Text provided ▸

Nurses demanding UCLA continue to remain fully staffed to deal with influx of COVID-19 patients

Nurses at UCLA consider themselves fortunate thanks in part to a truckload of masks and gowns recently donated by Elon Musk.

But other healthcare workers aren’t as lucky and tonight nurses here are sounding the alarm.

“We are seeing our colleagues die... We are seeing our community die,” said UCLA ER Nurse Marcia Santini.

Dozens of nurses stand apart yet together in solidarity for a vigil to support nurses across the country on the front lines of the pandemic.

“We want to let all healthcare workers in this country and around the globe to know that we are in this together and that we stand by you,” Santini said.

Nurses at UCLA say they have enough masks and personal protective equipment for now. Many hospitals across the country are struggling. They have this message for the federal government.

“Our federal government has yet to show strong leadership and crisis management that the American public so desperately needs right now to get through this pandemic,” said Clinical Nurse David Yamada.

[Dataset entries]
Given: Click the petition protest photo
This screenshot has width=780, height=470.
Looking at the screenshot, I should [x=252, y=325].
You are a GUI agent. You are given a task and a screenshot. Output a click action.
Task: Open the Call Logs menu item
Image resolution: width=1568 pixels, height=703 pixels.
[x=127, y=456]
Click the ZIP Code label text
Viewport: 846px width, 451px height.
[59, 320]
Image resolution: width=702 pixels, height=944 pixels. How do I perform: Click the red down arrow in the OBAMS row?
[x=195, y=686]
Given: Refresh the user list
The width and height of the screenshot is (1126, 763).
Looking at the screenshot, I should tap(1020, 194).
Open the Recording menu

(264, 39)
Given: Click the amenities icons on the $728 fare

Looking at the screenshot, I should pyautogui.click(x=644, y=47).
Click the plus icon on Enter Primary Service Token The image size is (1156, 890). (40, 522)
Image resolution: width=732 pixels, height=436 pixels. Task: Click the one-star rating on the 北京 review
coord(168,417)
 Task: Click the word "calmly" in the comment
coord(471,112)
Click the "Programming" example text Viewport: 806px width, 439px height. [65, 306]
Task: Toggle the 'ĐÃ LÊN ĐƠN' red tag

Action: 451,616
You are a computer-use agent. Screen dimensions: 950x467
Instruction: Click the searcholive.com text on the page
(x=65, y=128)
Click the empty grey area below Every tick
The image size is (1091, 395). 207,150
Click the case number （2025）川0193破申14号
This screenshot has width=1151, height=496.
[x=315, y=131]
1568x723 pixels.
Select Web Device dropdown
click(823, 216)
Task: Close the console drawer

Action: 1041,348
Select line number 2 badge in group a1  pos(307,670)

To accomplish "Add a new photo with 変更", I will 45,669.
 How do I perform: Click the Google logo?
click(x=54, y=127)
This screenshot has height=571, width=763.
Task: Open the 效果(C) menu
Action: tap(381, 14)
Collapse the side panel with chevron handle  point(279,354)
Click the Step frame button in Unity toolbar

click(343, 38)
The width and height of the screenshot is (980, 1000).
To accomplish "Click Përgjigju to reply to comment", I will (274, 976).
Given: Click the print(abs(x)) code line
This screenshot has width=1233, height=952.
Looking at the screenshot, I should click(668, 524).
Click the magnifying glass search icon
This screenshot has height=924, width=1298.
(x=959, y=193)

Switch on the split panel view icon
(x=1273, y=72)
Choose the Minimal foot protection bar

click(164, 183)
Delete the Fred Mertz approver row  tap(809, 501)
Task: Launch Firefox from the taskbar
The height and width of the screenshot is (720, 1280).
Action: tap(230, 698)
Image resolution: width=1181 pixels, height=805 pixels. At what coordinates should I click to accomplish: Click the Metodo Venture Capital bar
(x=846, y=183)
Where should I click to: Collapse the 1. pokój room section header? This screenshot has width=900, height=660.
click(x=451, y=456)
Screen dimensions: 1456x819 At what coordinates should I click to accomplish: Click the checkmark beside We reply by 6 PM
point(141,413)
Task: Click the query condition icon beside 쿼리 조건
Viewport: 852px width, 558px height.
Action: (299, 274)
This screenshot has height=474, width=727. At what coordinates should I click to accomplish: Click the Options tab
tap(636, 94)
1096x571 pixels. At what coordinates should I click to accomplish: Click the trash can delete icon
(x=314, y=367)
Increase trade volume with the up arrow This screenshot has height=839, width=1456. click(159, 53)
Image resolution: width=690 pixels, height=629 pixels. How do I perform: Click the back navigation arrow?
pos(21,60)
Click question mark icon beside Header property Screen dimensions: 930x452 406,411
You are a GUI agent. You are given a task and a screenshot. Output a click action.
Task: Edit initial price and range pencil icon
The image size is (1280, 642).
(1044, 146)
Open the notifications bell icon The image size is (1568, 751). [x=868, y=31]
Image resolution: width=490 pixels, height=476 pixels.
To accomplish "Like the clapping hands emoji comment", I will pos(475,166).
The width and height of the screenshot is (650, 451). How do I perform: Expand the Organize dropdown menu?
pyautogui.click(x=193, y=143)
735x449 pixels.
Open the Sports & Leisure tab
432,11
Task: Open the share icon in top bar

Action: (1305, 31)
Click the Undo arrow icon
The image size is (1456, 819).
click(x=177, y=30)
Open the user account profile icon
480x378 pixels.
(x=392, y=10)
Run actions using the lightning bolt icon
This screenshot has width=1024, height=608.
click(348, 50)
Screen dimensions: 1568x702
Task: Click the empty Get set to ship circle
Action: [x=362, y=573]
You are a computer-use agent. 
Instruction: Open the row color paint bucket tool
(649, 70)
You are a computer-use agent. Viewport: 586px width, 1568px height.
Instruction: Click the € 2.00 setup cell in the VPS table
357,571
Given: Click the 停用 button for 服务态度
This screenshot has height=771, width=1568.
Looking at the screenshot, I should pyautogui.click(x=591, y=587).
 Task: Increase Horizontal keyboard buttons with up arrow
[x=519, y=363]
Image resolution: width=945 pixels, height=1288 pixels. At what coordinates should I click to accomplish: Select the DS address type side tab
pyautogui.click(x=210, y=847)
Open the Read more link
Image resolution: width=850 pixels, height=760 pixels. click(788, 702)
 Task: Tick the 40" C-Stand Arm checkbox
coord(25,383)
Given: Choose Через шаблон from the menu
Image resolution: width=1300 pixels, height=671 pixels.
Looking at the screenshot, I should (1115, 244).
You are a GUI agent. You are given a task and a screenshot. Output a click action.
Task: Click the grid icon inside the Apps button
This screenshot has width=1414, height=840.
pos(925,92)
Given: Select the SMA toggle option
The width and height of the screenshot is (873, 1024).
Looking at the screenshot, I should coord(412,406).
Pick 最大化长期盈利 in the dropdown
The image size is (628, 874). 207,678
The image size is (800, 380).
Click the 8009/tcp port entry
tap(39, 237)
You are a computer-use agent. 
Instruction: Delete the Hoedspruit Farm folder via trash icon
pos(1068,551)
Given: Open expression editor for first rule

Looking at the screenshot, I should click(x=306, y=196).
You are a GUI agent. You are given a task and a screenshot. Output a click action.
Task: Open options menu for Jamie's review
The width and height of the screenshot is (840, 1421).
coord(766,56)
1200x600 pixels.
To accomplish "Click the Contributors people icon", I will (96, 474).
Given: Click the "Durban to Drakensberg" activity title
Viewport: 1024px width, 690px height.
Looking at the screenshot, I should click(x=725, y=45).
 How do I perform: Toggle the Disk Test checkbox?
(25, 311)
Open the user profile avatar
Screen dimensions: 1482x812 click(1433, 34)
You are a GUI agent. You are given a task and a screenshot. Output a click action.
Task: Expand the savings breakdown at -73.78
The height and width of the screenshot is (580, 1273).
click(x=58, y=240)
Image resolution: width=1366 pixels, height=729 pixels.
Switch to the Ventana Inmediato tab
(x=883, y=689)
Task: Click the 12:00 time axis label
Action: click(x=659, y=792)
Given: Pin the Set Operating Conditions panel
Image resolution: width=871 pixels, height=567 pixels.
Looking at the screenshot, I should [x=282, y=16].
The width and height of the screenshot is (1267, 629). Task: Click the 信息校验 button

Exercise brief ▸ Reproduce the passage of the UCLA nurses article starting at "But other healthcare" and ending at "Nurse Marcia Santini.".

Problem solution ▸
But other healthcare workers aren’t as lucky and tonight nurses here are sounding the alarm.

“We are seeing our colleagues die... We are seeing our community die,” said UCLA ER Nurse Marcia Santini.